Pada masa-masa yang silam, acara seleksi ini diselenggarakan secara khusus dan berlangsung begitu meriah, seolah-seolah sebuah festival, orang berduyun-duyun datang dari jauh sekalipun untuk menyaksikan pria-pria muda saling menunjukan kebolehannya melompati batu dan berusaha menjadi yang paling baik. Bagi para gadis acara ini merupakan arena memuja dan memuji pria-pria idaman dan juga sebaliknya, bagi para pria yang lulus uji segera saja menjadi idola gadis-gadis. Bagi yang sudah mempunyai calon, segera saja ia meminang pilihannya, yang masih jomblo mempunyai kans besar mendapat calon istri.
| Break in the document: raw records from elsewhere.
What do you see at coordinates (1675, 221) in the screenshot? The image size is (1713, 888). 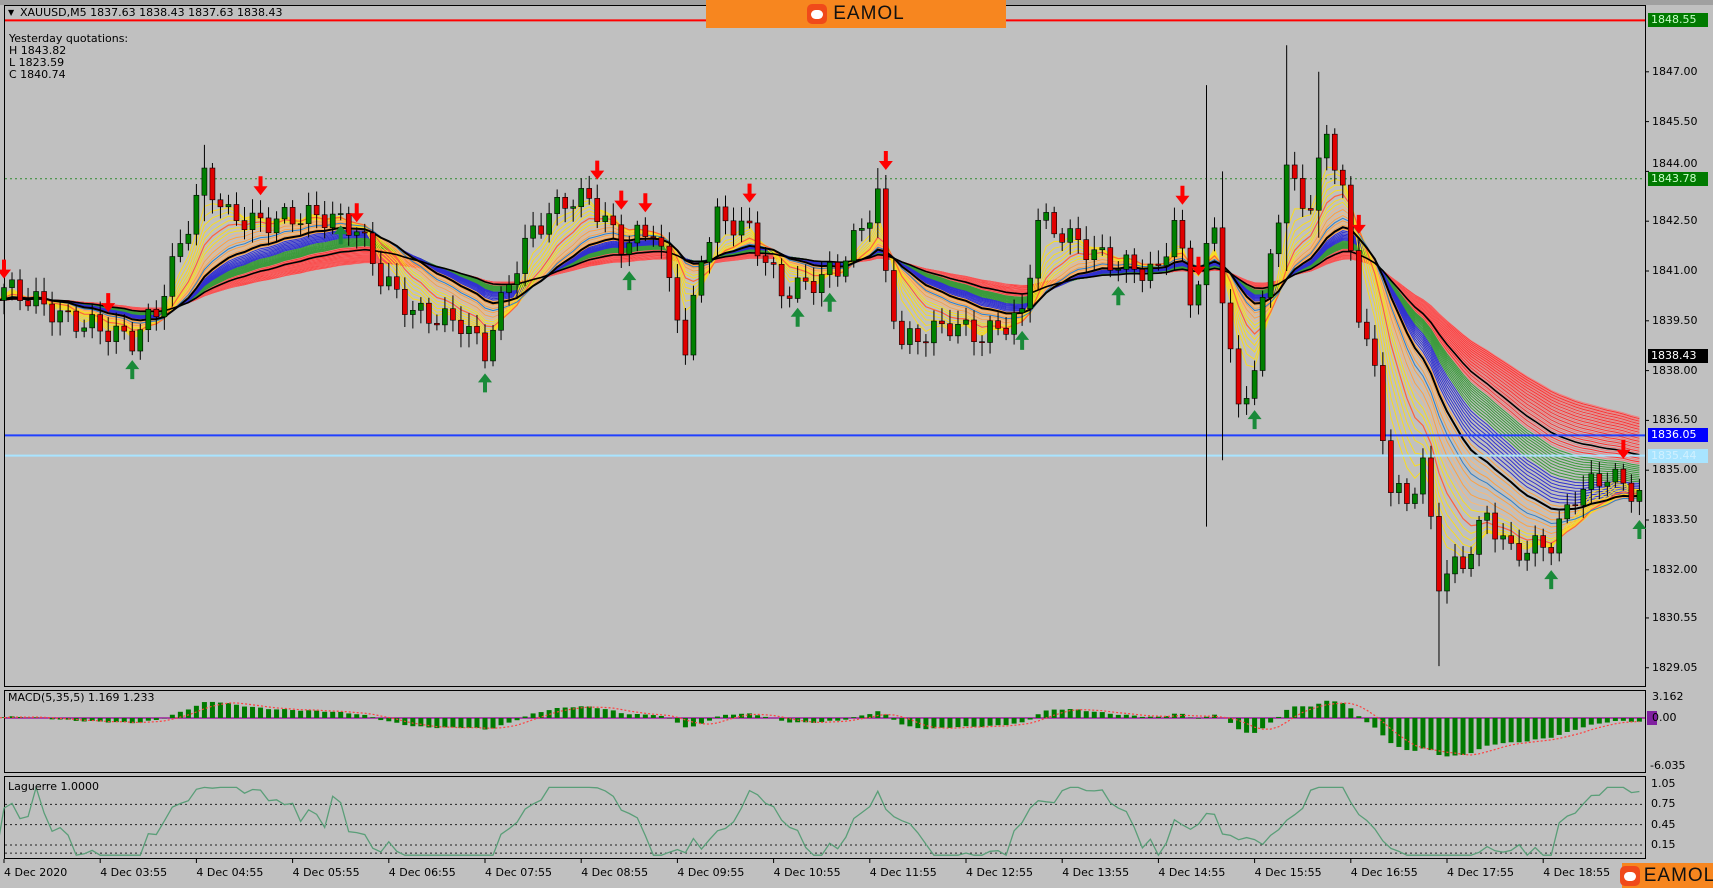 I see `price-axis-label: 1842.50` at bounding box center [1675, 221].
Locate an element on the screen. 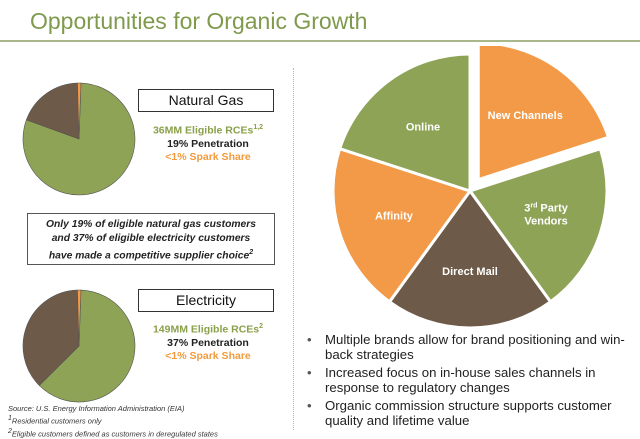  sales-channels-label-0: New Channels is located at coordinates (526, 116).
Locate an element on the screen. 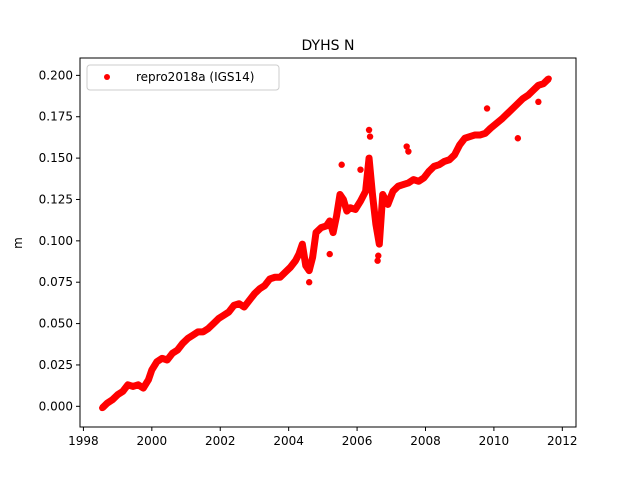 The image size is (640, 484). y-axis-label: m is located at coordinates (18, 243).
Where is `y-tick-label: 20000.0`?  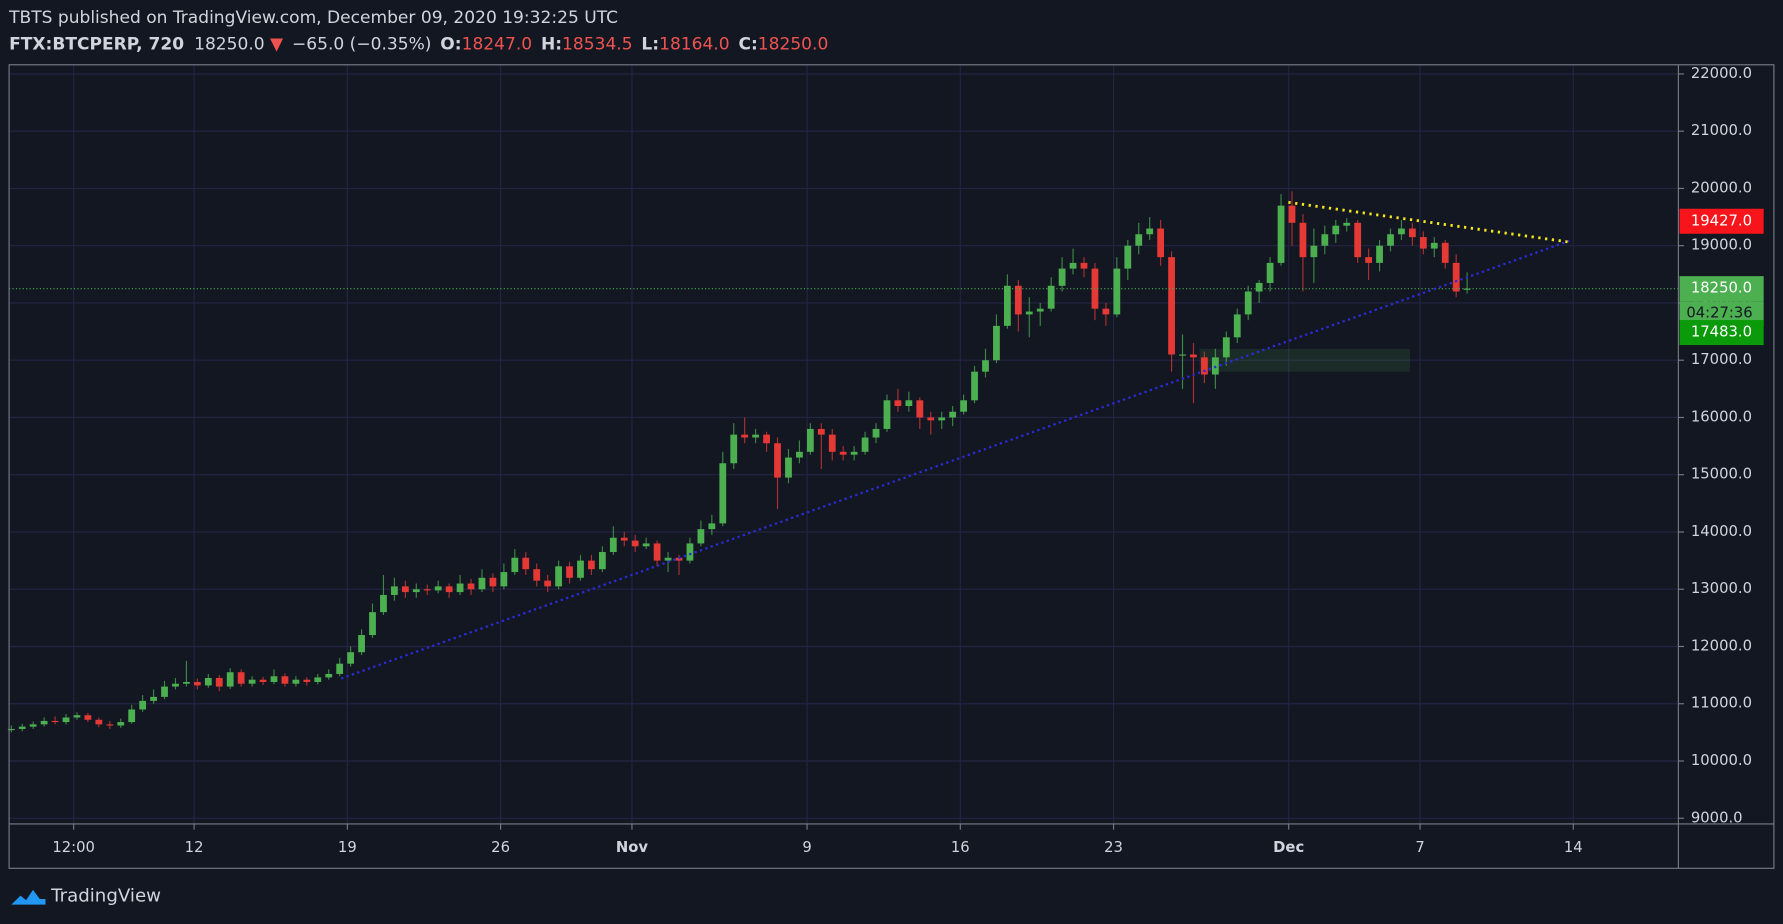
y-tick-label: 20000.0 is located at coordinates (1722, 188).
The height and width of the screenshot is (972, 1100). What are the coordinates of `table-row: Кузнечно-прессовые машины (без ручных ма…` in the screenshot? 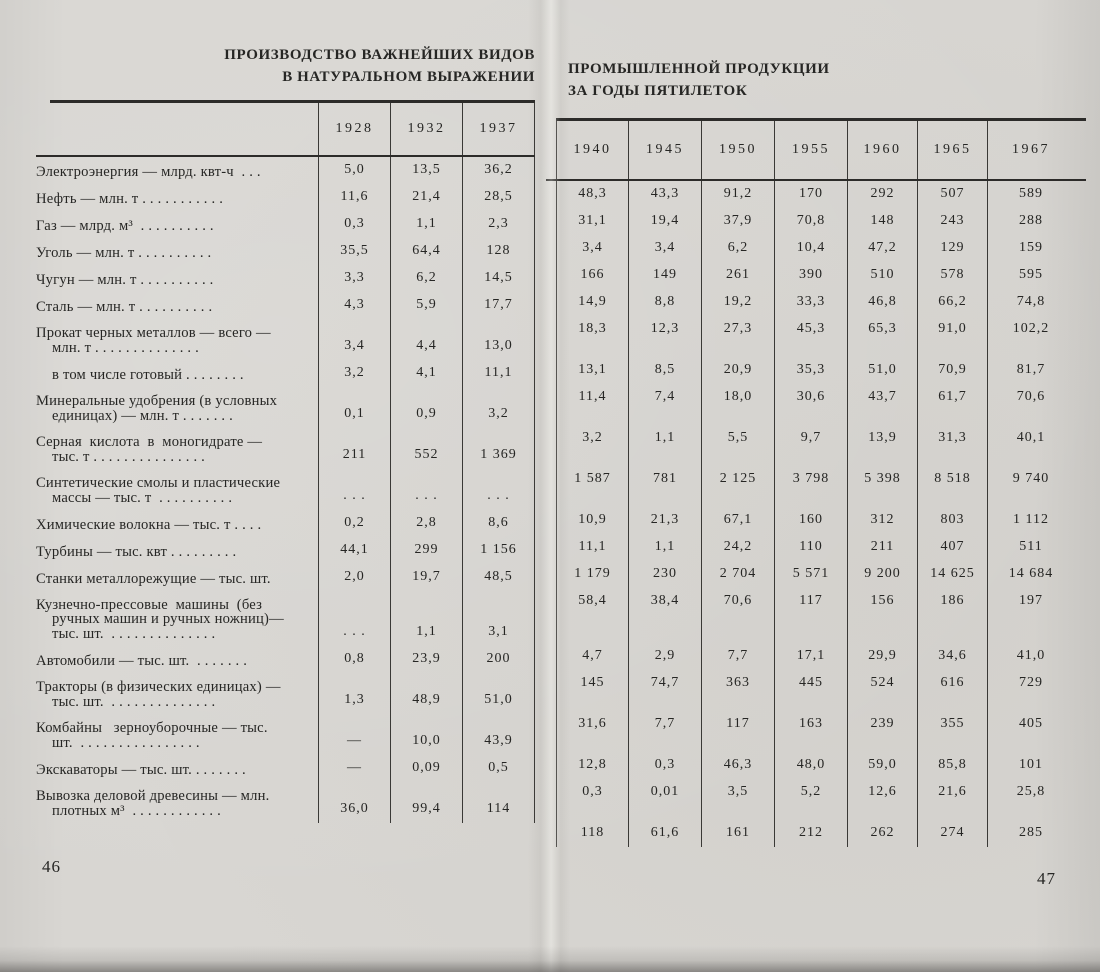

Sehingga fahombo akhirnya bergeser maknanya, seolah-olah menyiratkan siapa yang berhasil melompati susunan batu tersebut layak disebut dewasa dan pantas menikah.
Kini fahombo menjadi sebuah atraksi pariwisata dan tidak saja dilakukan pria muda, pria tua bahkan yang renta sekalipun boleh melompatinya. Fahombo juga tidak lagi menjadi ajang pemilihan pria idaman para gadis, mereka lebih memilih pria pujaan yang mempunyai mobil, motor atau setidaknya menjadi pegawai negeri atau punya motor bebek.